Yes, I wish I could turn back time, to say otherwise would be dishonest on my part. My life to date, while incredibly substantive and rewarding, has also been filled with heartache. I wish I could have come out and attended a university that not only tolerated LGBT students, but celebrated them. Alas, I did not. I wish I could say that my coming out to my family was a good experience and that it brought us closer together, but it didn’t. I wish I could say that my childhood friends were supportive when I came out, but 9 out of 10 weren’t. I wish I could say that my father wasn’t ashamed of me when he died of lymphoma
in 2009, but I can’t know that for sure. I wish I could say I don’t suffer from depression and anxiety from years of being repressed, but I do. I wish I could say that my being openly gay, married, and successful has somehow moved the hearts and minds of ACU leadership, but it hasn’t. I wish I could say my heart hasn’t been hardened over the years by rejection, but it has.

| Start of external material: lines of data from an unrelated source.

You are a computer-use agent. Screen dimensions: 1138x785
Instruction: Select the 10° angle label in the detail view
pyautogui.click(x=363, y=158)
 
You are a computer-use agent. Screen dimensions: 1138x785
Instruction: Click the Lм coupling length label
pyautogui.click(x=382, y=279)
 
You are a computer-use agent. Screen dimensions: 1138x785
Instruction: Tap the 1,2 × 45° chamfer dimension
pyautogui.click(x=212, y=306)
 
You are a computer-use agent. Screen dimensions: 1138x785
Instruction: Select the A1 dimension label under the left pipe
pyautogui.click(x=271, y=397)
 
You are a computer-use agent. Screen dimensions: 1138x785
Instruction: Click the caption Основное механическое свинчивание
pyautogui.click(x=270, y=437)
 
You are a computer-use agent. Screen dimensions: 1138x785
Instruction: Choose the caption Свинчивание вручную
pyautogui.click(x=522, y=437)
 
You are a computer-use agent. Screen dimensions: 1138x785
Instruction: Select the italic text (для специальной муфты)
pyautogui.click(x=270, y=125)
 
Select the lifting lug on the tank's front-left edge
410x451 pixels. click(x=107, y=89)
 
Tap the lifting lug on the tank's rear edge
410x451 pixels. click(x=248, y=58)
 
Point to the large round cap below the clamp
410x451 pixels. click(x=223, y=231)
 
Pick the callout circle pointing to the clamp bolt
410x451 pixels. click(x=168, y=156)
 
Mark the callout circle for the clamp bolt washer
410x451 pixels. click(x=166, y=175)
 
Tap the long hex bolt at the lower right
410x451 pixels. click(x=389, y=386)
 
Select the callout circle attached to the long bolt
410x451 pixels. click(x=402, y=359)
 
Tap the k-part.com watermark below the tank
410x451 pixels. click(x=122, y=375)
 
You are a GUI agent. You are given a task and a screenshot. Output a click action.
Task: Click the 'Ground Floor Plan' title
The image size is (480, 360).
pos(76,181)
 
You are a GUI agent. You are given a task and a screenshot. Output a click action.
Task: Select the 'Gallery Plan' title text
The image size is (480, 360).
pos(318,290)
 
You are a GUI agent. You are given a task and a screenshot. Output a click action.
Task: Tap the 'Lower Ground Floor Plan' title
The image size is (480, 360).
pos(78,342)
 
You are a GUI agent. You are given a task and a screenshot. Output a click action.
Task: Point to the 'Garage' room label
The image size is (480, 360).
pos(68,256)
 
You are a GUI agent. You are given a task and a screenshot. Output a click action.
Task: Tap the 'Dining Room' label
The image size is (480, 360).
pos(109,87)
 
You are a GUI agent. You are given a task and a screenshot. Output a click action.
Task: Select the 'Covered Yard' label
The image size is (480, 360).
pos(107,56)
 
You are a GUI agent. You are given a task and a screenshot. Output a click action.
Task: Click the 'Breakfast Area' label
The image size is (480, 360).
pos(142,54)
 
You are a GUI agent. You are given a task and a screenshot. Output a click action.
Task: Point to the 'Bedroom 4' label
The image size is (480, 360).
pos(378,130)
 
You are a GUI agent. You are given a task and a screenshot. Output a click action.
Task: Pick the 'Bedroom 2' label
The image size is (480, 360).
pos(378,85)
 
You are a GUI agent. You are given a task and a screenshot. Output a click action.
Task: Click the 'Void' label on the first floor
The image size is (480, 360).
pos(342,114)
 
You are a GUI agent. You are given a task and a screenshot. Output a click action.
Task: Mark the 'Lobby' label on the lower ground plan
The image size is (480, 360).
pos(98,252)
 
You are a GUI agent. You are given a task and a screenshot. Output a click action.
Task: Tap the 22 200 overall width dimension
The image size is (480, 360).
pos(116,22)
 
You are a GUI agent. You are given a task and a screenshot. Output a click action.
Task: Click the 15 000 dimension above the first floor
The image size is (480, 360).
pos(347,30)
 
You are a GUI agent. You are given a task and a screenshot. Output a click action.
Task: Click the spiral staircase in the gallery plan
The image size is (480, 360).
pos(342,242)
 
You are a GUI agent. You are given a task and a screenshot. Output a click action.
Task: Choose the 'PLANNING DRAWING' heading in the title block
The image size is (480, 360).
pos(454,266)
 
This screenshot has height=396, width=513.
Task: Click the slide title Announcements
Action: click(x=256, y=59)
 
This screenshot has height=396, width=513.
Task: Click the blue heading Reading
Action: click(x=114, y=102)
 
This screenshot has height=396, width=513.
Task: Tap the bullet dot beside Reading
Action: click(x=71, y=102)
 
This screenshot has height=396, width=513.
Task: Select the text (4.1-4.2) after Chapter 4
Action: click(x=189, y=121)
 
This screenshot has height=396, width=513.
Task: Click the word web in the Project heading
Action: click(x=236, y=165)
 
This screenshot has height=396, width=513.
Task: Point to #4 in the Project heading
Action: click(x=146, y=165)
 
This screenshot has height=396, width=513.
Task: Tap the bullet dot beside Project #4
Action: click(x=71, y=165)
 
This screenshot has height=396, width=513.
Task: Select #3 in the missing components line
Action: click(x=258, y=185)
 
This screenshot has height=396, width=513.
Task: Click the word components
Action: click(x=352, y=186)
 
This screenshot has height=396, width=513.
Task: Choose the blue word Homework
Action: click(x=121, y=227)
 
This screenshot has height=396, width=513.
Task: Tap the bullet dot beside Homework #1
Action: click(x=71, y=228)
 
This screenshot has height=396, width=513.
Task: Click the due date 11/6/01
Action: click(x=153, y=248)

To end this letter, let me say that I’m not angry, I’m just sad. I can also say with sincerity that I love a lot of people at ACU and that I genuinely believe that policies towards LGBT students stem from a lack of education, knowledge, and experience in the real world. We’ve all heard of the “ACU Bubble”, and that’s because it exists. For this graduate, I can’t attempt to live in it or to gain acceptance in it any longer.
After all, bubbles aren’t designed for growth.

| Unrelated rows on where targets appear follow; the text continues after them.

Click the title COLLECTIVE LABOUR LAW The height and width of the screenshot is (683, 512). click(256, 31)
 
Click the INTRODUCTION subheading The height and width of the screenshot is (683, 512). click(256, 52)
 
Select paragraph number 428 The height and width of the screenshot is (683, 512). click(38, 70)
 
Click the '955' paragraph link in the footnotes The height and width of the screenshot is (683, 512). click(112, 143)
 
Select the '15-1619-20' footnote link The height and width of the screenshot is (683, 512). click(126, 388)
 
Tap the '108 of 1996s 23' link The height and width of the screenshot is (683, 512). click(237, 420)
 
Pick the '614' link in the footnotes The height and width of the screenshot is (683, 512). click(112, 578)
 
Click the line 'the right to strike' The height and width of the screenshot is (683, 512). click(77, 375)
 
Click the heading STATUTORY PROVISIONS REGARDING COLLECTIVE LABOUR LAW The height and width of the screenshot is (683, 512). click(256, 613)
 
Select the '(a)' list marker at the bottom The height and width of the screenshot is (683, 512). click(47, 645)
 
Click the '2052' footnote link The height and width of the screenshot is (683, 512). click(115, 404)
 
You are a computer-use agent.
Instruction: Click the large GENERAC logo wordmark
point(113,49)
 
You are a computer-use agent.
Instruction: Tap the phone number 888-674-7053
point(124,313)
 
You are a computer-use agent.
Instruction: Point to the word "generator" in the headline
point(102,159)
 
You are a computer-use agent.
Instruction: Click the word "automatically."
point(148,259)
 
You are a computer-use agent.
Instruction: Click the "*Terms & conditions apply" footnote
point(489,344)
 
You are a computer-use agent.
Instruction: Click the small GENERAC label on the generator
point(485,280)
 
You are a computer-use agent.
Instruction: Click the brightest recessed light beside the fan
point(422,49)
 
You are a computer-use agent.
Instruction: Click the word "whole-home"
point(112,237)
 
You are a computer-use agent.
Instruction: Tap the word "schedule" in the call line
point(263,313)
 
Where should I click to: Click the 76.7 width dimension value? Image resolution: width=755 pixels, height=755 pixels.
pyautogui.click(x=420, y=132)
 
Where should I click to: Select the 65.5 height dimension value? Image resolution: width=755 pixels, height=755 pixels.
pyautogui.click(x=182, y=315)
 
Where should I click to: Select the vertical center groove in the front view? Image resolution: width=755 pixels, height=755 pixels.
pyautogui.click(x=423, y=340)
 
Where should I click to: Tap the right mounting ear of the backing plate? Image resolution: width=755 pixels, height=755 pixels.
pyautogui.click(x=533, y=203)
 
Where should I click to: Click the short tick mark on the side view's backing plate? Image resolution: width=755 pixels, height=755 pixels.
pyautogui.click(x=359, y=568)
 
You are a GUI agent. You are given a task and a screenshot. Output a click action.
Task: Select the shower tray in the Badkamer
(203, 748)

I need to move on, as do all ACU LGBT Alumni. Today, I’m no longer part of ACU in any form or fashion, but I believe in the saying that if you love someone or something enough, you have to know when to let it go.

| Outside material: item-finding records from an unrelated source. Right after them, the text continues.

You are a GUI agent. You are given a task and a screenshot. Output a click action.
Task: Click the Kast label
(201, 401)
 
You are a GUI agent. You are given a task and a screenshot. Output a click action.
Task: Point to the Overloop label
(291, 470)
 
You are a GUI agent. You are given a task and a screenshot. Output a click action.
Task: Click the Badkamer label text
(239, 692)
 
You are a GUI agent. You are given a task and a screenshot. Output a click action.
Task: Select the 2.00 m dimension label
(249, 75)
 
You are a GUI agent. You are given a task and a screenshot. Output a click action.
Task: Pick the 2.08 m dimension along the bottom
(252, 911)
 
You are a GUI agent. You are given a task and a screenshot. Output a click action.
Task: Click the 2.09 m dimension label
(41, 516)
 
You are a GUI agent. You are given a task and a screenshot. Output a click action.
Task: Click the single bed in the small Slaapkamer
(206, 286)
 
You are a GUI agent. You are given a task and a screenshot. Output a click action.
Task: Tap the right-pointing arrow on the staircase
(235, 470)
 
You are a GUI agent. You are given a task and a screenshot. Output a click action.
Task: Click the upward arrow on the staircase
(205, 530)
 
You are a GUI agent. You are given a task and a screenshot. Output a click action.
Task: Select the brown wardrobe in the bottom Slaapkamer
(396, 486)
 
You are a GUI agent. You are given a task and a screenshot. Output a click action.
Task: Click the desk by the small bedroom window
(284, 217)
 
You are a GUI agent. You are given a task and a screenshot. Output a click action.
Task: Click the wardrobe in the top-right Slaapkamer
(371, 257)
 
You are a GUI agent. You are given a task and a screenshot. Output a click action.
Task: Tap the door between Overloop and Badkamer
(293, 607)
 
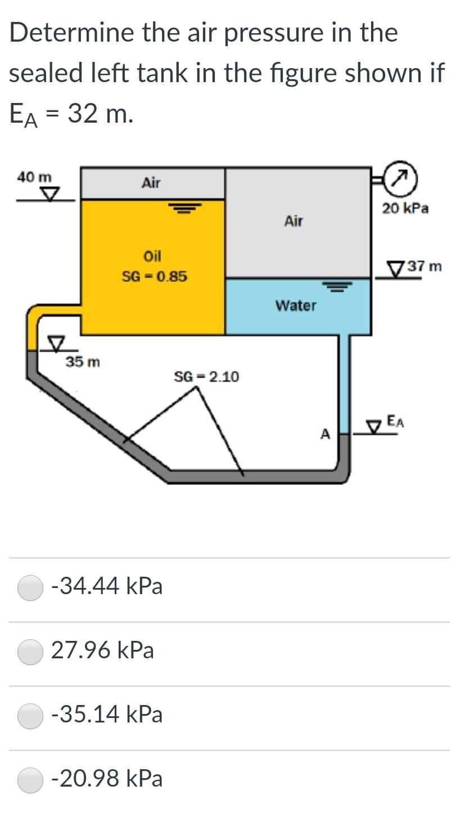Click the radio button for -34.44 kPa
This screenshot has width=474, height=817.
30,587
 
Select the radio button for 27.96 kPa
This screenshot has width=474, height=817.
30,651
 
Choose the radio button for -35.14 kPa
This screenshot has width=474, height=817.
30,715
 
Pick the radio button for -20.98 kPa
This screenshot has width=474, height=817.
30,779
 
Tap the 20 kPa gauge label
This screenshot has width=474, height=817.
405,209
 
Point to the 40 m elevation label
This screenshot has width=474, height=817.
34,177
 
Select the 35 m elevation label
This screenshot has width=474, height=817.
83,362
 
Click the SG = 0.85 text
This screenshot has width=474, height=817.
155,277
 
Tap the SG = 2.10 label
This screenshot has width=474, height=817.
206,376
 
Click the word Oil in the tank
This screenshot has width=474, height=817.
152,256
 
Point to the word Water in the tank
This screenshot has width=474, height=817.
296,306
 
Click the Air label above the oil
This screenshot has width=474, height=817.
151,183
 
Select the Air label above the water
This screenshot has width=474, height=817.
294,221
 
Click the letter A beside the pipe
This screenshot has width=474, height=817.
325,434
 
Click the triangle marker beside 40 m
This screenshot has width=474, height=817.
52,195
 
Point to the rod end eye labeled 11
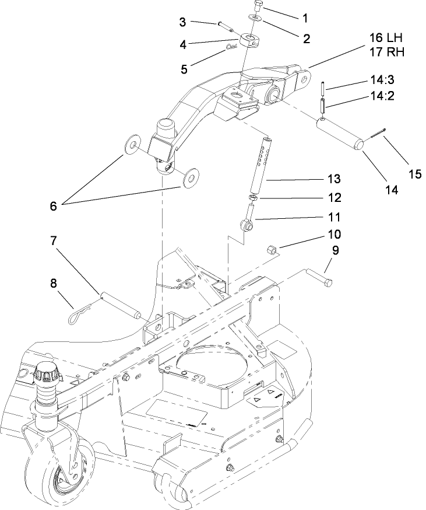247,223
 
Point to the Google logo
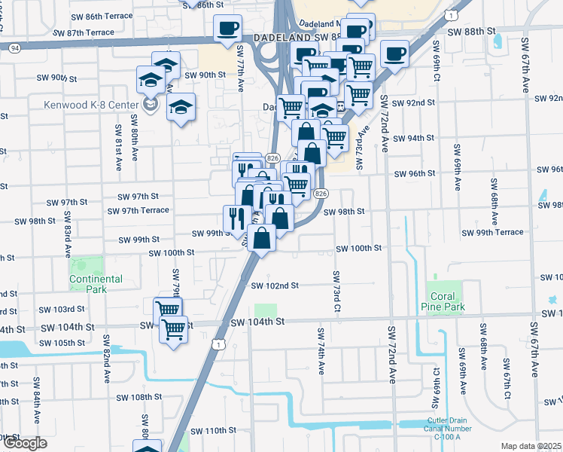pyautogui.click(x=24, y=444)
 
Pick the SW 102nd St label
pyautogui.click(x=275, y=286)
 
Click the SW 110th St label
pyautogui.click(x=213, y=430)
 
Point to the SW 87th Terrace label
pyautogui.click(x=84, y=32)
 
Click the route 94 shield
pyautogui.click(x=14, y=47)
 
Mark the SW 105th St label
pyautogui.click(x=63, y=343)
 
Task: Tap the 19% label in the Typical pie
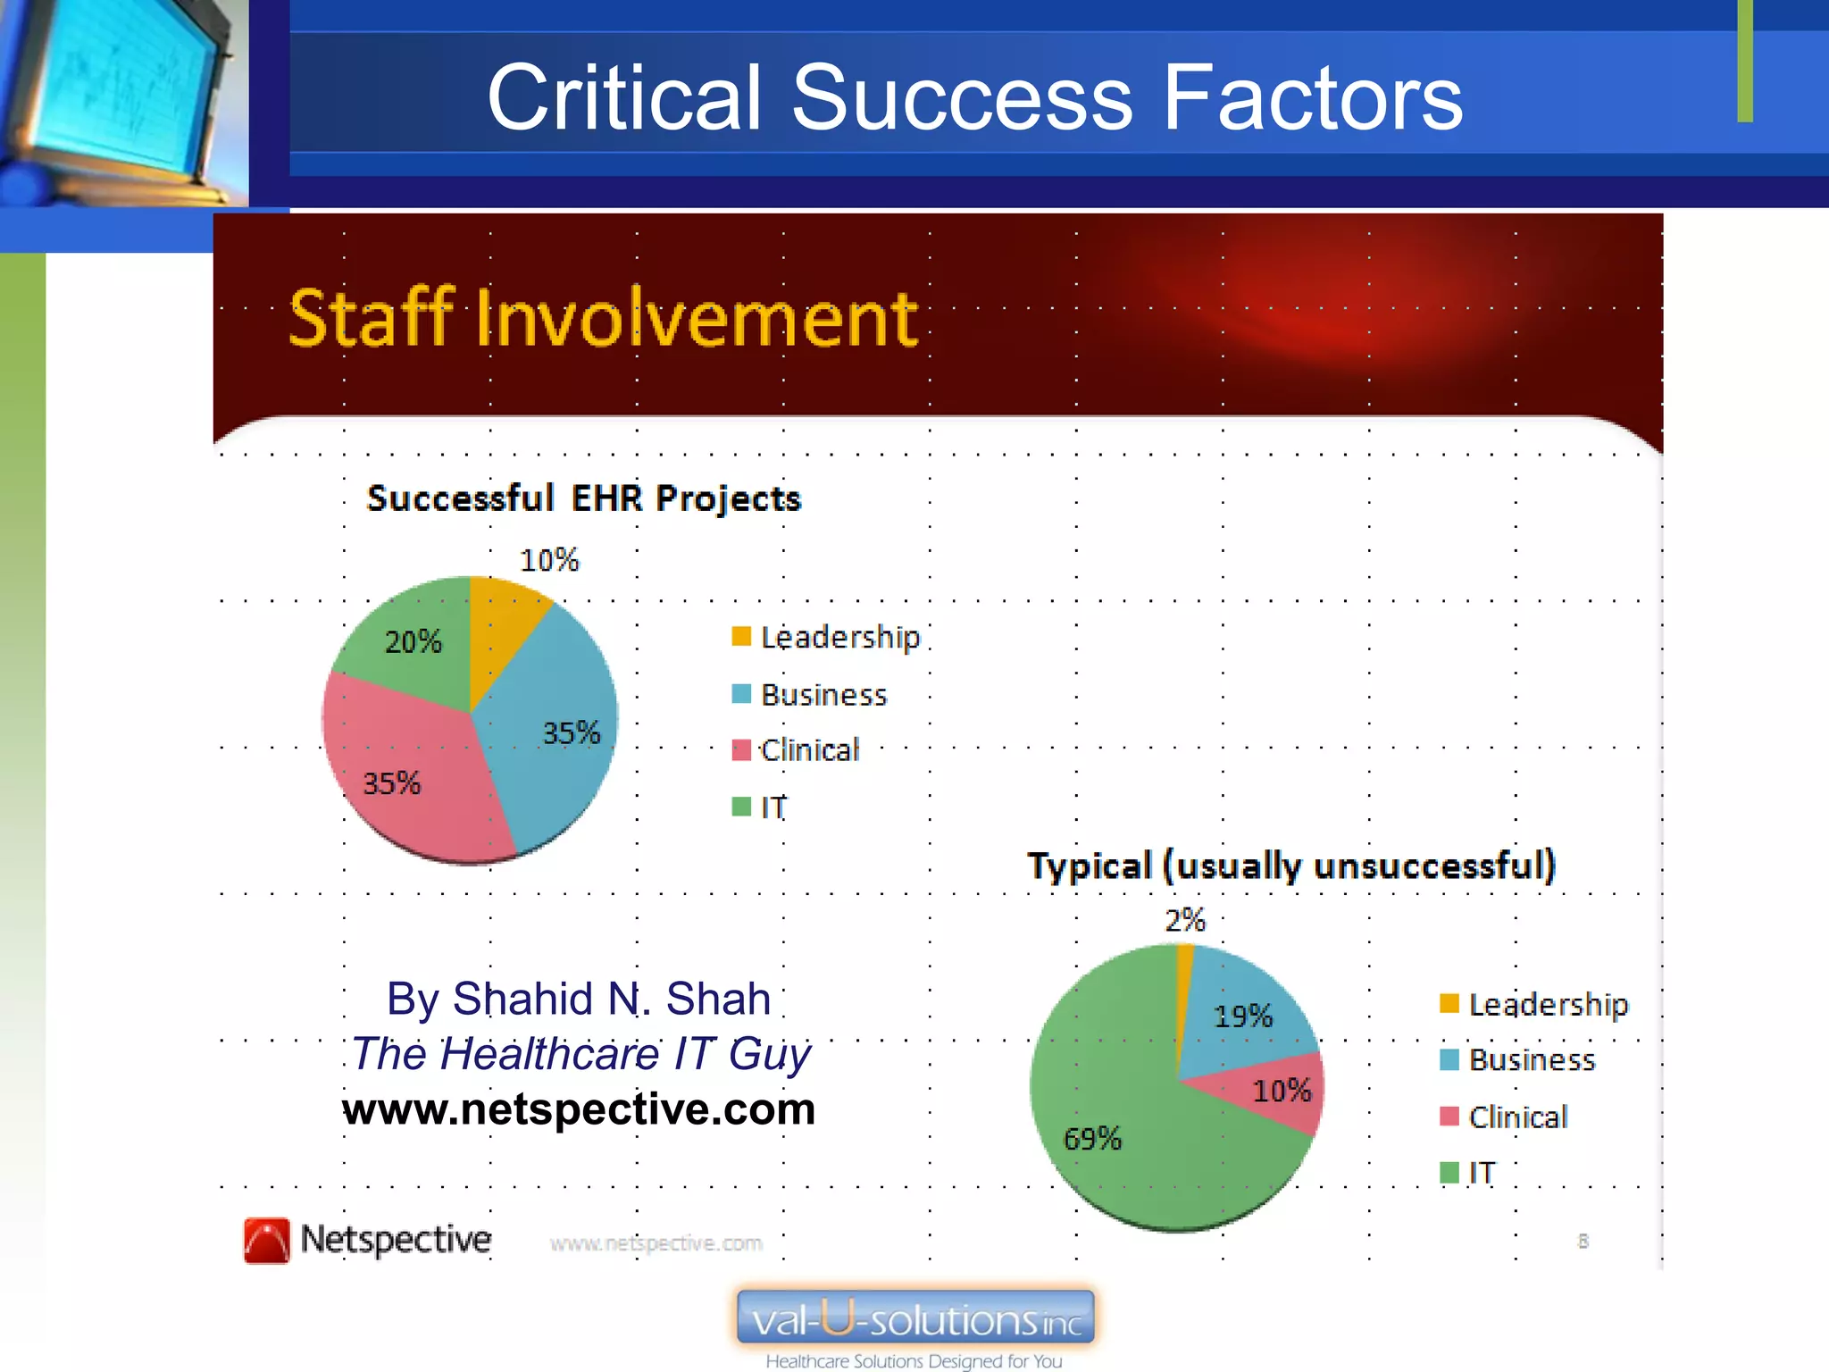point(1243,1016)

– Jason Mida, ACU Class of 2002
Mike Bendel says
Epitome of a love/hate relationship. I feel your pain fellow alumni. I wasn’t nearly as involved as you because I knew intrinsically I wasn’t accepted. The fact that you were involved represents progress, Jason. You can’t shake off the part of you formed on “The Hill.” ACU is part of our souls, especially those relationships outside of all that was mainstream ACU. For me it was the art barracks, across the street and an imaginary boundary drawn in our minds. I wish you coulda been there that Halloween we dressed up as Sing Song hosts, nominated Gloria Swartz for homecoming queen, hosted nude figure drawing classes “off campus” and other unifying acts of resistance. We were there for you even then. Now we gotta be there for someone else. The hours and hours upon hours spent in the pottery building and our slum like alley apartments built relationships that have lasted 40 plus years. I want to be counted present if only to say my queer self is here and always has been. I want to be counted as proof we’ve always been here and for those yet afraid to be honest with themselves. A diploma is just a piece of paper, Jason. You’ve got ‘ACU’ tattooed on you and it ain’t washing off so stick around. You are needed still.
Barrett Koczkur says
Jason, I know that took courage to write. I for one am proud of you. Yours is a voice that needs to be heard.